Brad DeLong wonders how it’s possible that the universal response to the economic crisis has devolved into cut government spending and bring down the deficit, when it’s so clear that this is exactly the wrong thing to do. Since the private sector isn’t investing or creating jobs, government should step in, but most governments seem to think that after having bailed out the banks in 2008-2009 and having provided a bit of a cushion for the side effects of the collapse of the financial markets they’ve done enough and now that it seems these markets are getting back on track it’s time to let the voters pay for this rescue. Now that the open anger at the banks has dimmed a bit, it seems safe to do so, yet it’s still clear to economics like DeLong (or just anybody with open eyes) that doing so will only worsen the crisis; so why didn’t they win the argument:

Somehow we seem to have lost the argument–within the ECB, within the French and the European governments, within the British Liberal Party, within the Bank of England, within the Federal Reserve, with U.S. Senator number 60, and even within the White House.

And I do not understand how, or why we have lost the argument.

DeLong is either genuinely clueless or willfully ignorant, because any fool could see that this was going to be the only likely outcome.
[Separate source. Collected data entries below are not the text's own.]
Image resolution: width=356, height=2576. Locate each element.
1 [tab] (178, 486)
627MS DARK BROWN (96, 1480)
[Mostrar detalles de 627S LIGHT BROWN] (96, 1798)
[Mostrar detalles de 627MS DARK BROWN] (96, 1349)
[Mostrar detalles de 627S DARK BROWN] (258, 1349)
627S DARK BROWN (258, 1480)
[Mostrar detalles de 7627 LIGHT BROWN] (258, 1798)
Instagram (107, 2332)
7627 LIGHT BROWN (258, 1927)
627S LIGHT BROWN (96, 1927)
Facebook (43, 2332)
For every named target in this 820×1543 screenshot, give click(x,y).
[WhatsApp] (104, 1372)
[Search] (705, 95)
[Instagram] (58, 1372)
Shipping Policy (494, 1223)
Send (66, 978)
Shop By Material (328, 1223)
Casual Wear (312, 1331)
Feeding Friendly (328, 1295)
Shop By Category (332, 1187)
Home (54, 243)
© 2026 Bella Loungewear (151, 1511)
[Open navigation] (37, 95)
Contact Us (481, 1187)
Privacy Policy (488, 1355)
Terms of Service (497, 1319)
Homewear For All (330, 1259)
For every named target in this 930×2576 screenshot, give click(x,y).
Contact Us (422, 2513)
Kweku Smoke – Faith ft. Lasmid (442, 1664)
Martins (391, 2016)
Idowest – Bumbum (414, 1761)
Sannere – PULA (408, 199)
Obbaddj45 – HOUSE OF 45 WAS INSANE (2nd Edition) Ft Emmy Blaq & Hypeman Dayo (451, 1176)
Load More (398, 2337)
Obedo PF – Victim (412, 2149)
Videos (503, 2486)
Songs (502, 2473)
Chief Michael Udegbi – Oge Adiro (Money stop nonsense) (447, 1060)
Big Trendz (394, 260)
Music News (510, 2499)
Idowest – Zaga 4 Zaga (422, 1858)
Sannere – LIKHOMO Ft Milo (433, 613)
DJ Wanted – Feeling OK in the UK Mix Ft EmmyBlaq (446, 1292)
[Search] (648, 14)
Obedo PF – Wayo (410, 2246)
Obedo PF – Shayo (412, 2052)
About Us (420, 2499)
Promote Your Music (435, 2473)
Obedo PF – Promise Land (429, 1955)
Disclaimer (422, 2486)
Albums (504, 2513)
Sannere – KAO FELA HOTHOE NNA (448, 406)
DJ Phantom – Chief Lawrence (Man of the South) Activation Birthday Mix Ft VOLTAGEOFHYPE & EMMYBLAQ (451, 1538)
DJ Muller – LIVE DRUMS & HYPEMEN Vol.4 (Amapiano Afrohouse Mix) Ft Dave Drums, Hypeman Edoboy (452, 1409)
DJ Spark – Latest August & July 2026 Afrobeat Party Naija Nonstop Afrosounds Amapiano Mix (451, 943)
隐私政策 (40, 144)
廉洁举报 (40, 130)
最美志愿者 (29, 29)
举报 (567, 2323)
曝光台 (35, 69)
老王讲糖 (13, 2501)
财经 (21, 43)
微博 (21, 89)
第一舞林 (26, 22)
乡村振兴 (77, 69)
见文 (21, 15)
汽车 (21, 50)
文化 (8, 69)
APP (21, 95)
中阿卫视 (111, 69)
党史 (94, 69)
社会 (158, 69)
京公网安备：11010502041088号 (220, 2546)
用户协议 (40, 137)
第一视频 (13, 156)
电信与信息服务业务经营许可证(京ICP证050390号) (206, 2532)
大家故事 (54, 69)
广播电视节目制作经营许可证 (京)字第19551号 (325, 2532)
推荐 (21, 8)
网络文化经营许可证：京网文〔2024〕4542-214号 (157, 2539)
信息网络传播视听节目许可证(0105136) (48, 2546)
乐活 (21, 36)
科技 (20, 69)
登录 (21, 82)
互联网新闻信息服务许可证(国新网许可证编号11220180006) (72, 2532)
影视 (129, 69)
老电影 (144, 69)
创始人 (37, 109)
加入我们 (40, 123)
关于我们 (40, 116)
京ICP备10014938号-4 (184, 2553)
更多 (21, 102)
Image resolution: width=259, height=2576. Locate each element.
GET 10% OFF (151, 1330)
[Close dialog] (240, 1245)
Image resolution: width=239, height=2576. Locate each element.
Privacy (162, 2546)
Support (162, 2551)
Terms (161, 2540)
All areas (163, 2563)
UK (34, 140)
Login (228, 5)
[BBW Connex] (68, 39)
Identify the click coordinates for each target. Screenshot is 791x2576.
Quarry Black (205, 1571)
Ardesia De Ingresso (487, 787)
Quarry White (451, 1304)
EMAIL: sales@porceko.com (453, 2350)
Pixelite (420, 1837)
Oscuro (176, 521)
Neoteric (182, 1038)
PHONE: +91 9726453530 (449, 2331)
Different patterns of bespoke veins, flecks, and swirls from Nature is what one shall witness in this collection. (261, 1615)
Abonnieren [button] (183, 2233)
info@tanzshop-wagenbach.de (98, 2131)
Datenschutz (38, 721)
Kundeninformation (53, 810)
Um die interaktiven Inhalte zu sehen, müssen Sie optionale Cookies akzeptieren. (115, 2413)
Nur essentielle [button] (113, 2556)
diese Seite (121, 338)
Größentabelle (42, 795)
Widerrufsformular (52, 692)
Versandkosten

We’ve had thirty years of an ideologically driven consensus on how the economy should be run, why would he think that just because the largest economic crisis since the Great Depression happened the people who actively promoting and supporting this consensus would suddenly see the light? For those who grew up with this consensus, is it even possible to imagine any governmental response that doesn’t involve subsidies for the rich and cuts for the poor and middleclass? DeLong may now be somewhat of a rebel, but he himself has been an supporter of this orthodoxy for years if not decades.

Even if you don’t want to ascribe evil motivations to people like George Osborne helping out their bank chums by making sure school children can’t get free meals anymore, they’re caught up in an ideological framework that’s been proven wrong and which they cannot break out of. Meanwhile any opposition to this consensus has long been broken, with all major parties agreeing on this point. Therefore, when governments say that there is no alternative to these cuts, they’re right, but only because they cannot imagine any alternative and there’s nobody left now who can force them to consider the alternatives.